Description
This creamy and comforting Alfredo Lasagna Soup combines the rich flavors of classic lasagna into a hearty, easy-to-make soup. Featuring Italian sausage, tender lasagna noodles, and a luscious Alfredo cream base with Parmesan and spinach, it’s a perfect meal for cozy nights.
Ingredients
Scale
Main Ingredients
- 2 tablespoons olive oil
- 1 pound Italian sausage
- 1 onion, chopped
- 2 cloves garlic, minced
- 6 cups chicken broth
- 1 cup heavy cream
- 1 teaspoon Italian seasoning
- 1/2 teaspoon salt
- 1/4 teaspoon black pepper
- 9 lasagna noodles, broken into pieces
- 1 cup shredded Parmesan cheese
- 2 cups baby spinach
Instructions
- Heat the oil: In a large pot over medium heat, warm 2 tablespoons of olive oil to prepare for cooking the sausage.
- Cook the sausage: Add 1 pound of Italian sausage to the pot, breaking it into smaller pieces with a spatula. Cook until fully browned and no longer pink inside.
- Sauté onion and garlic: Stir in the chopped onion and minced garlic, cooking until the onion becomes translucent and soft, releasing their aromatic flavors.
- Add liquids and seasoning: Pour in 6 cups of chicken broth and 1 cup of heavy cream. Season with 1 teaspoon Italian seasoning, 1/2 teaspoon salt, and 1/4 teaspoon black pepper. Bring the mixture to a gentle simmer.
- Cook the noodles: Add the broken lasagna noodles to the simmering soup.
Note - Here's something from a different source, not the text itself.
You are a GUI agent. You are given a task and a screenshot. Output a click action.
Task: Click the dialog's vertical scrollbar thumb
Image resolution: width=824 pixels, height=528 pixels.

Cook, stirring occasionally, until the noodles are al dente, tender but still slightly firm to the bite, about 10 minutes.
- Add Parmesan cheese: Stir in 1 cup shredded Parmesan cheese until it melts completely into the soup, enriching the creamy texture and flavor.
- Wilt the spinach: Add 2 cups of baby spinach leaves and cook just until they are wilted and tender, incorporating freshness and color.
- Adjust seasoning: Taste the soup and adjust salt and pepper as desired for a balanced flavor.
- Serve hot: Ladle the Alfredo Lasagna Soup into bowls and serve immediately for a warm, satisfying meal.
Notes
- You can substitute Italian sausage with turkey sausage for a leaner option.
- Use gluten-free lasagna noodles to make the soup gluten-free.
- For extra richness, add a splash of heavy cream at the end before serving.
- Leftovers reheat well; store in an airtight container in the refrigerator for up to 3 days.